A Columbia man faces charges after his Vietnamese pot-bellied pig Leroy escaped and ended up at Brennen Elementary School last week.
It is the fourth time Leroy has flown the coop and ended up at Brennen, and the third time the owner, Mcgregor Wallace of the Cross Hill neighborhood, has been cited for owning a pig in the city limits and having a fugitive pet.
Those citations will be adjudicated at a hearing in a city of Columbia traffic court.
And 7-month-old Leroy is presently in custody at Columbia’s animal shelter among the dogs and cats. He faces an uncertain future.
Wallace said he is worried that Leroy is not being fed proper food and is being traumatized by barking dogs.
“It’s abuse,” he said.
Animal Control director Marli Drum, director of the city of Columbia Animal Services, confirmed Leroy’s incarceration, but wouldn’t comment further, citing Wallace’s pending court case.
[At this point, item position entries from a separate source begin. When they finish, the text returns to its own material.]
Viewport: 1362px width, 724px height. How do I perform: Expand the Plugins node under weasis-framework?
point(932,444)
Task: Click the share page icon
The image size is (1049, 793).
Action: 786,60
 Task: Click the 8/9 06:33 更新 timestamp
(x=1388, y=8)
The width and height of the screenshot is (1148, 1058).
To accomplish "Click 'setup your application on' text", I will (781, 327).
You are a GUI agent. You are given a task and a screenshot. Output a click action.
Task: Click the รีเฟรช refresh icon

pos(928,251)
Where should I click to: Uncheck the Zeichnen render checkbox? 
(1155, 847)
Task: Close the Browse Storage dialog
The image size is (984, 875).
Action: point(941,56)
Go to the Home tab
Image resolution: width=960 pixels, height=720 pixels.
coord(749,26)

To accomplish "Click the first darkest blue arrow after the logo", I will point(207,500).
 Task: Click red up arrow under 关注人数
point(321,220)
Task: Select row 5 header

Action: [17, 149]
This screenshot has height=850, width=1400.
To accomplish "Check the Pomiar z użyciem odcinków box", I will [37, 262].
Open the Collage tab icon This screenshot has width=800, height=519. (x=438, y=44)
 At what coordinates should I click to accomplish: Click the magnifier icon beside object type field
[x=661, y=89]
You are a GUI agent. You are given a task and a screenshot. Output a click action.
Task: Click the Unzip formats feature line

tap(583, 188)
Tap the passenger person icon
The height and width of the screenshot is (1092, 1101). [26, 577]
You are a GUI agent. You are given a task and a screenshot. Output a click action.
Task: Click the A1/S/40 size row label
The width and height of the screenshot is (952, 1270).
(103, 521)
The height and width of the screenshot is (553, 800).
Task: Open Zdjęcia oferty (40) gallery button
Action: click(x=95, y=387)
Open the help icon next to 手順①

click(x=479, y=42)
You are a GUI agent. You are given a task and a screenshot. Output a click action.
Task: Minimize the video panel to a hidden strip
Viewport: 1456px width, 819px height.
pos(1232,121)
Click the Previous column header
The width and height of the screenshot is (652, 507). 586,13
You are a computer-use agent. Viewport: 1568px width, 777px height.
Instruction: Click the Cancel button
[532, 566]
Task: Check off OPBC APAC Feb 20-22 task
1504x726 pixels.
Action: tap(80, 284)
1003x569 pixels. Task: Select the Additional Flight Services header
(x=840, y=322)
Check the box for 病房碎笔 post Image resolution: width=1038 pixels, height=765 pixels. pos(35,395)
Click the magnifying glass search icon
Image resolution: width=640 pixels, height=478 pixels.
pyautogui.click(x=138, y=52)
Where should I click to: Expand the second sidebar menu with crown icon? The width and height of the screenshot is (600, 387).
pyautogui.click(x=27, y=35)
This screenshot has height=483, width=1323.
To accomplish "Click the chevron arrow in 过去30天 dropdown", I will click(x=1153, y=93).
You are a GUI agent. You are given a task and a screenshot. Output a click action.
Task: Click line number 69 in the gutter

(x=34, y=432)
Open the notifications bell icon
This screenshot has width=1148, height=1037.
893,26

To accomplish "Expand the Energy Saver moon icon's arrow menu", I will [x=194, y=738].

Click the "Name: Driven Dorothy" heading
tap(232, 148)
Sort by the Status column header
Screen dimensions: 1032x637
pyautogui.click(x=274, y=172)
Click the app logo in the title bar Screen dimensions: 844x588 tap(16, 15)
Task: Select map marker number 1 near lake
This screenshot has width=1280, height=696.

Wallace said he purchased the miniature pot-bellied pig three months ago to replace a standard pig that had gotten too big. He said he has PTSD from domestic trauma and the pigs comfort him.
But Wallace said that Leroy has learned to open the gate to the yard when Wallace is away.
“He can even open the refrigerator, which is pretty cool,” he said
Leroy scampers to the school “a sand wedge away” because he wants the attention of the kids.
“He’s still a baby,” Wallace said.
Wallace, 35, who has a construction firm and operates an Ebay store, said he knows that having pigs in the city limits is illegal. But he said the pig is smaller than some dogs.
“I think the law is bull; telling me what I can and can’t have,” he said. “It’s not like it’s a tiger.”
According to the Greenville Zoo, Vietnamese pot-bellied pig are intelligent, docile and affectionate.
“They have become so popular that there are now more pot-bellied pigs in the United States than anywhere else in the world, even though they only started to be imported from Asia in 1985!” the zoo notes on its website, adding that they have a life span of 12-15 years.
However popular, the pigs are illegal to keep inside the Columbia city limits, according to livestock ordinances.
Caitlyn Viars, a 2014 University of South Carolina grad, can feel Wallace’s pain.
Viars didn’t know that the pigs were illegal when she, on a whim, purchased a baby pot-bellied pig for $40 from a petting zoo at a traveling carnival in 2012.
She named the pig Donna and raised it at her house in Rosewood.
“She was just a great pet,” said Viars, a product development manager for an apparel company who also skates with the Richland County Regulators roller derby team under the name Barney Rebel.
“She was extremely smart. As smart or smarter than my dog,” Viars said. “She was house trained and would use the restroom in one part of the yard. I was able to harness train her. And she would snuggle up to me. I enjoyed that.”
But the smart pig also would figure out ways to escape from the yard. And finally Viars got a note from animal control that Donna needed to find another home. Donna and Caitlyn both found another home — in Irmo.
“I went through a ton of hassle for not doing my research,” Viars said.
Wallace has posted an apology for letting Leroy escape on social media.
“I want to apologize to my neighbors for being a pain in the butt,” he wrote. “I will now make sure to be a more productive neighbor. If anyone could help me with getting Leroy back that would be great!”
He told The State that if he can get Leroy back, “my yard will be sealed like Fort Knox.”
Richland District 1 spokeswoman Karen York confirmed that the pig showed up at the school and was kept in a fenced kindergarten playground away from the students until animal control officers arrived.
“The pig did find its way from the gentleman’s residence to the campus,” she said. But “no one was playing with the pig.”
Court records show that Leroy first got lose in early August. Wallace was charged with “having an animal at-large” and having an unauthorized animal.
Later last month, Leroy scampered again and visited Brennen uninvited. Wallace was charged a second time for “keeping hogs.”
Friday, Leroy made another unscheduled visit to the school. This time, Leroy ended up in the hoosegow and Wallace faces further charges.
Wallace is scheduled to go to court in October. Each citation carries fine of more than $1,000, he said.
Leroy’s fate is unclear.
“I can’t pay $4,000,” Wallace said. “Maybe I can work something out. I just want to get my pig back.”
Travis Bland contributed to this story.